In this post, I use a #TidyTuesday dataset on Netflix TV shows to develop a penalized logistic regression model that predicts whether a show will have a single season or multiple seasons. The model leverages predictors such as the show's title, summary description, genre, and other relevant features. The primary aim of the project is to demonstrate the application of basic text analysis in predictive modeling.

Import the dataset

library(tidyverse)
library(tidytuesdayR)

tuesdata <- tidytuesdayR::tt_load('2021-04-20')
## 
##  Downloading file 1 of 1: `netflix_titles.csv`
Netflix_data <- tuesdata$netflix_titles
library(skimr)
library(lubridate)

## skim the data to get a rough understanding of the dataset

skim(Netflix_data)
Data summary
Name Netflix_data
Number of rows 7787
Number of columns 12
_______________________
Column type frequency:
character 11
numeric 1
________________________
Group variables None

Variable type: character

skim_variable n_missing complete_rate min max empty n_unique whitespace
show_id 0 1.00 2 5 0 7787 0
type 0 1.00 5 7 0 2 0
title 0 1.00 1 104 0 7787 0
director 2389 0.69 2 208 0 4049 0
cast 718 0.91 3 771 0 6831 0
country 507 0.93 4 123 0 681 0
date_added 10 1.00 11 19 0 1565 0
rating 7 1.00 1 8 0 14 0
duration 0 1.00 5 10 0 216 0
listed_in 0 1.00 6 79 0 492 0
description 0 1.00 61 248 0 7769 0

Variable type: numeric

skim_variable n_missing complete_rate mean sd p0 p25 p50 p75 p100 hist
release_year 0 1 2013.93 8.76 1925 2013 2017 2018 2021 ▁▁▁▁▇
Netflix_data %>% filter(type == "TV Show") %>%
  select(description) %>% slice_sample(n = 10)

============================================================

Instruction 1:
Rewrite the portion of the Netflix post between "tuesdata <- tidytuesdayR::tt_load('2021-04-20')" and "library(skimr)", inclusive, changing "tuesdata" to "tt_data" everywhere in that portion.

============================================================

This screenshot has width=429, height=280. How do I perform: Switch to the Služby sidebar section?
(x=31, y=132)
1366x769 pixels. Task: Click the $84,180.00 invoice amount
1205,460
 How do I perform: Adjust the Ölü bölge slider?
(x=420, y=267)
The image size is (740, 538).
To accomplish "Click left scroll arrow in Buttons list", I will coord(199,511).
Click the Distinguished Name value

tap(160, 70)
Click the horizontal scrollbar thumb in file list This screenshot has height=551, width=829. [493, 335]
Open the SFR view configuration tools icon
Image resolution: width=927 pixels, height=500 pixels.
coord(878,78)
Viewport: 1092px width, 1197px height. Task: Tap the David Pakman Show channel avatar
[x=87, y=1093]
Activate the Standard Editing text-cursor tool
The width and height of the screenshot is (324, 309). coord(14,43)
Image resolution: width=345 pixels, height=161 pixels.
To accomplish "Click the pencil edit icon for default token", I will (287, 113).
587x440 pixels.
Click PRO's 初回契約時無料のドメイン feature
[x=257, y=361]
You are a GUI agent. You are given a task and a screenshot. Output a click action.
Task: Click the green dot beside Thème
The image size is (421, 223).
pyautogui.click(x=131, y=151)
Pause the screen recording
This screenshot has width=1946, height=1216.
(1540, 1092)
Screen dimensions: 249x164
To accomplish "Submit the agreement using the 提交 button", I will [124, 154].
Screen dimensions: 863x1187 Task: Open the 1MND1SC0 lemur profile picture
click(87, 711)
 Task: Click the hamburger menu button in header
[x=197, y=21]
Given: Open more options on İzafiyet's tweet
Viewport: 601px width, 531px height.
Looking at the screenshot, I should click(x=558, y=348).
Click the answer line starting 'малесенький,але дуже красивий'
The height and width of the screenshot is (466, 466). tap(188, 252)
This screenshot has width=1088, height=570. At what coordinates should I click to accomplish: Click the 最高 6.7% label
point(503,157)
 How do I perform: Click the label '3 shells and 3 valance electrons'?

============================================================

Instruction 2:
Repeat word for word the records from their first line through the line holding "tap(160, 70)", inclusive.

Task solution 1:
tt_data <- tidytuesdayR::tt_load('2021-04-20')
## 
##  Downloading file 1 of 1: `netflix_titles.csv`
Netflix_data <- tt_data$netflix_titles
library(skimr)

Task solution 2:
This screenshot has width=429, height=280. How do I perform: Switch to the Služby sidebar section?
(x=31, y=132)
1366x769 pixels. Task: Click the $84,180.00 invoice amount
1205,460
 How do I perform: Adjust the Ölü bölge slider?
(x=420, y=267)
The image size is (740, 538).
To accomplish "Click left scroll arrow in Buttons list", I will coord(199,511).
Click the Distinguished Name value

tap(160, 70)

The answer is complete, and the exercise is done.